TEXT PASSAGE>
= = =

  • Analyzing and Reducing the Impact of Shorter Data Retention Time on the Performance of Merged DRAM/Logic LSIs

    Koji KAI  Akihiko INOUE  Taku OHSAWA  Kazuaki MURAKAMI  

     
    PAPER

      Vol:
    E81-C No:9
      Page(s):
    1448-1454

    In merged DRAM/logic LSIs, the DRAM portion could suffer from shorter data retention time because of heat and noise caused by the logic portion. In order to reconsider the DRAM data retention characteristics, this paper formulates and evaluates the performance degradation due to conflicts between normal DRAM accesses and refresh operations. Next, this paper proposes a new DRAM refresh architecture which intends to reduce unnecessary refreshes. This architecture exploits multiple refresh periods. Each row is refreshed with the most appropriate period of them. Reducing the number of refreshes improves the accessibility to DRAM. It is shown that the method reduces the number of refreshes and the degree of the performance degradation of the logic portion.

  • Evaluating DRAM Refresh Architectures for Merged DRAM/Logic LSIs

    Taku OHSAWA  Koji KAI  Kazuaki MURAKAMI  

     
    PAPER

      Vol:
    E81-C No:9
      Page(s):
    1455-1462

    In merged DRAM/logic LSIs, it is necessary to reduce the number of DRAM refreshes because of higher heat dissipation caused by the logic portion on the same chip. In order to overcome this problem, we propose several DRAM refresh architectures. The basic is to eliminate unnecessary DRAM refreshes. In addition to this, we propose a method for reducing the number of DRAM refreshes by relocating data. In order to evaluate these architectures and method, we have estimated the DRAM refresh count in executing benchmark programs under several models which simulate each combination of them. As a result, in the most effective combination, we have obtained more than 80% reduction against a conventional DRAM refresh architecture for most of benchmark programs. In addition to it, we have taken normal DRAM access into account, even then we have obtained more than 50% reduction for several benchmarks.

  • A High-Performance/Low-Power On-Chip Memory-Path Architecture with Variable Cache-Line Size

    Koji INOUE  Koji KAI  Kazuaki MURAKAMI  

     
    PAPER

      Vol:
    E83-C No:11
      Page(s):
    1716-1723

    This paper proposes an on-chip memory-path architecture employing the dynamically variable line-size (D-VLS) cache for high performance and low energy consumption. The D-VLS cache exploits the high on-chip memory bandwidth attainable on merged DRAM/logic LSIs by replacing a whole large cache line in one cycle. At the same time, it attempts to avoid frequent evictions by decreasing the cache-line size when programs have poor spatial locality. Activating only on-chip DRAM subarrays corresponding to a replaced cache-line size produces a significant energy reduction. In our simulation, it is observed that our proposed on-chip memory-path architecture, which employs a direct-mapped D-VLS cache, improves the ED (Energy Delay) product by more than 75% over a conventional memory-path model.

  • Prospective Silicon Applications and Technologies in 2025 Open Access

    Koji KAI  Minoru FUJISHIMA  

     
    INVITED PAPER

      Vol:
    E94-C No:4
      Page(s):
    386-393

    Today, practical semiconductor products are an integral part of our lives and the infrastructure of society, and this trend will continue in the future. New areas of application will expand into medical, environmental, and agriculture (food)-related fields in addition to the conventional information and communication technology (ICT)-related field. Low-cost semiconductor devices with advanced functions have thus far been realized by miniaturization. However, we are now approaching the physical limit of miniaturization, and also, the investment required for new semiconductor manufacturing facilities has become huge. Under such circumstances, we propose an approach based on semiconductor devices called microcube chips and ideas of semiconductor development, i.e., agile integration and "inch-fab." Our approach is expected to contribute to expanding the range of companies that can fabricate semiconductor devices to include small-size companies, exploring new applications of semiconductor devices, and providing a wide variety of semiconductor devices at a low cost from the semiconductor industry.
= = =
EXCERPTED RECORDS>
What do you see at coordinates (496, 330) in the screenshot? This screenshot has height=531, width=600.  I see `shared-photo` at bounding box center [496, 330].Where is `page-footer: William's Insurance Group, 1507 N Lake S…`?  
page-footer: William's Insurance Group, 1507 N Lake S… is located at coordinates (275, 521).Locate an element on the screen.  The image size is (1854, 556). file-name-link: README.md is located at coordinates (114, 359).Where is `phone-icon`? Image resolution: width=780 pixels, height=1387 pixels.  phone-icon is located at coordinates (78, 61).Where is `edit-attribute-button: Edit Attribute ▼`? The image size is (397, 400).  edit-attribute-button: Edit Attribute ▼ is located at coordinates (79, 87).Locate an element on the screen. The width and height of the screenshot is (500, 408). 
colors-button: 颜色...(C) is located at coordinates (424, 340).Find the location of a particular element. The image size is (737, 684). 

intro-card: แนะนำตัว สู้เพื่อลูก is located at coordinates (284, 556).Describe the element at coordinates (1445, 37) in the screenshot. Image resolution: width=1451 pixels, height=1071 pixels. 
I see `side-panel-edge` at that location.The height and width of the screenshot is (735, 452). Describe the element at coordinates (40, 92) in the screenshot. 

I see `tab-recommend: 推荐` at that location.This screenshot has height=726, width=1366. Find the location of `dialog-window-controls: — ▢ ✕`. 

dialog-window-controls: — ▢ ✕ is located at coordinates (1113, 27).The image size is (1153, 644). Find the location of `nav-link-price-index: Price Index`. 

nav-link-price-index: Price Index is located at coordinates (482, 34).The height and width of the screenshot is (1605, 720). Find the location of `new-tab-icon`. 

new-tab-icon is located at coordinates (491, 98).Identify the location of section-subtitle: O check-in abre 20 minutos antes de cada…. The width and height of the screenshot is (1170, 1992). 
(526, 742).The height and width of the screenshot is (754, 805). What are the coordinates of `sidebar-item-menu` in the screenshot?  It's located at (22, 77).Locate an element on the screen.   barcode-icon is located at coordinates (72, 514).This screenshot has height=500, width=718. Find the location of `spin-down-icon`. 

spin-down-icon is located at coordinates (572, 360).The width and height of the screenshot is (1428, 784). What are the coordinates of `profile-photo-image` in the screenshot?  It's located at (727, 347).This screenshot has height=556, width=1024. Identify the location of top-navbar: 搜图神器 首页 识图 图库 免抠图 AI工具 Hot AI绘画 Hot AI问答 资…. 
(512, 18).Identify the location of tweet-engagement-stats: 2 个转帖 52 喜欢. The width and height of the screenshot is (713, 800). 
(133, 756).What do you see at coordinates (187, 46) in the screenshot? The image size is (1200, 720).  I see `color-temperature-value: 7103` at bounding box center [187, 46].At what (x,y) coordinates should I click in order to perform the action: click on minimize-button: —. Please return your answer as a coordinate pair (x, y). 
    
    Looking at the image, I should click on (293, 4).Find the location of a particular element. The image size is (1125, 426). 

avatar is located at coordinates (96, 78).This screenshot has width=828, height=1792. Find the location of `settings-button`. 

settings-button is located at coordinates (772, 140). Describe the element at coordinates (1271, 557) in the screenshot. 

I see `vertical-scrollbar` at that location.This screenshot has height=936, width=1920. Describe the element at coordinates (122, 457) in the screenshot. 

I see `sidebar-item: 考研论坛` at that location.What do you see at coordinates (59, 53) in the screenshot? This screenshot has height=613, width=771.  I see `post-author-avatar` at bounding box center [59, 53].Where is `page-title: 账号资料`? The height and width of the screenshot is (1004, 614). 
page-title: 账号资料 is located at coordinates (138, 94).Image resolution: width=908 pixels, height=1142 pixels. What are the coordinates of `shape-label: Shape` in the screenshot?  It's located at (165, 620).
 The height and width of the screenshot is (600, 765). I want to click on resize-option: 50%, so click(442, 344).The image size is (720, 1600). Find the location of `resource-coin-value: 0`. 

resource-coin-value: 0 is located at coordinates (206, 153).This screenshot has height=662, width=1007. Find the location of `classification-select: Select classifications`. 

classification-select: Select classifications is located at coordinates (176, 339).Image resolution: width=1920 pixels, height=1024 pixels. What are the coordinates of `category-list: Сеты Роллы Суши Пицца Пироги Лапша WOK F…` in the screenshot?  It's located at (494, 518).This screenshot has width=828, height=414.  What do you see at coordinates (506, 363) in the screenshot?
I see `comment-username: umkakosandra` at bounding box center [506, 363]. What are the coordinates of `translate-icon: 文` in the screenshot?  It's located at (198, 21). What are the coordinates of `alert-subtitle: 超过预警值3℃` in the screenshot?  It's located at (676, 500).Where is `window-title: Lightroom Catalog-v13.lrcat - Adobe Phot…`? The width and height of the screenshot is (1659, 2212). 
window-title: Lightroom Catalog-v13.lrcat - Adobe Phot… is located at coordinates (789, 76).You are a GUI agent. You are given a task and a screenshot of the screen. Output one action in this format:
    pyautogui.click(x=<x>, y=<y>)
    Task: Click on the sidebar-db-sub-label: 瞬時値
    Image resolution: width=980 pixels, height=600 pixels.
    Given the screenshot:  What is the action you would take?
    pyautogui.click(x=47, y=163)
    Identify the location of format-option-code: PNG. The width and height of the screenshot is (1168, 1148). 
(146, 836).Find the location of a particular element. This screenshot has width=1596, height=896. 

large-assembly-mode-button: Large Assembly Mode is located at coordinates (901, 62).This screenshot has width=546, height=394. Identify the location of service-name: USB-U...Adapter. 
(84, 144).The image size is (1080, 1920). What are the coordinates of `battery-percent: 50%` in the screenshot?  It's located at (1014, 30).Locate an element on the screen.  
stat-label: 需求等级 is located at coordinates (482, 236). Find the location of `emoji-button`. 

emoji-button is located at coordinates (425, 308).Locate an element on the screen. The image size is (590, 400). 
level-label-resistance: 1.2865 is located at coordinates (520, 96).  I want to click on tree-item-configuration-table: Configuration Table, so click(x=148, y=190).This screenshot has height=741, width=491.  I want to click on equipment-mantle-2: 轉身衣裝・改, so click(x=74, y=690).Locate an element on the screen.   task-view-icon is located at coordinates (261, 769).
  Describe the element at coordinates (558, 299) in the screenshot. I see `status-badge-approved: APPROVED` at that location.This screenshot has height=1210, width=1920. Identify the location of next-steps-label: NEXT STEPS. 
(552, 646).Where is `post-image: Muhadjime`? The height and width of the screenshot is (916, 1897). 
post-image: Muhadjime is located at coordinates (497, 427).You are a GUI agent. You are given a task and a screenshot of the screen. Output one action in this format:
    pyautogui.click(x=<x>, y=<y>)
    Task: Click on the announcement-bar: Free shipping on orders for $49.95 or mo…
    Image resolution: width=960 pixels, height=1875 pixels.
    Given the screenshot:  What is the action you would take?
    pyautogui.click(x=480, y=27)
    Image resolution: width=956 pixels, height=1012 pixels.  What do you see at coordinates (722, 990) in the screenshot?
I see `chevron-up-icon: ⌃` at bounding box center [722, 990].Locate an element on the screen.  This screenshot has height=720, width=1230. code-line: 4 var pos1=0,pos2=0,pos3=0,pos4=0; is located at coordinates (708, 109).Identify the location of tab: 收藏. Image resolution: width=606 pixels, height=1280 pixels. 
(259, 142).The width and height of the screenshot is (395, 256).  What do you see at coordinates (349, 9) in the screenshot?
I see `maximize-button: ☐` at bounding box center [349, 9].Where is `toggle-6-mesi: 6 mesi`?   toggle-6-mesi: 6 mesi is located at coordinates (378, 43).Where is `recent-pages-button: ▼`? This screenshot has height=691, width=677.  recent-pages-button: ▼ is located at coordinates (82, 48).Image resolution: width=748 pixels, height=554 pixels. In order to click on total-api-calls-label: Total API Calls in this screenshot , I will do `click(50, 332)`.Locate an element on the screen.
= = =
REQUIREMENT> Retype the paper abstracts word for word, starting at "This paper proposes an" and ending at "conventional memory-path model.". Rely solely on the paper abstracts for the work that comes next.

ANSWER TO THIS TASK>
This paper proposes an on-chip memory-path architecture employing the dynamically variable line-size (D-VLS) cache for high performance and low energy consumption. The D-VLS cache exploits the high on-chip memory bandwidth attainable on merged DRAM/logic LSIs by replacing a whole large cache line in one cycle. At the same time, it attempts to avoid frequent evictions by decreasing the cache-line size when programs have poor spatial locality. Activating only on-chip DRAM subarrays corresponding to a replaced cache-line size produces a significant energy reduction. In our simulation, it is observed that our proposed on-chip memory-path architecture, which employs a direct-mapped D-VLS cache, improves the ED (Energy Delay) product by more than 75% over a conventional memory-path model.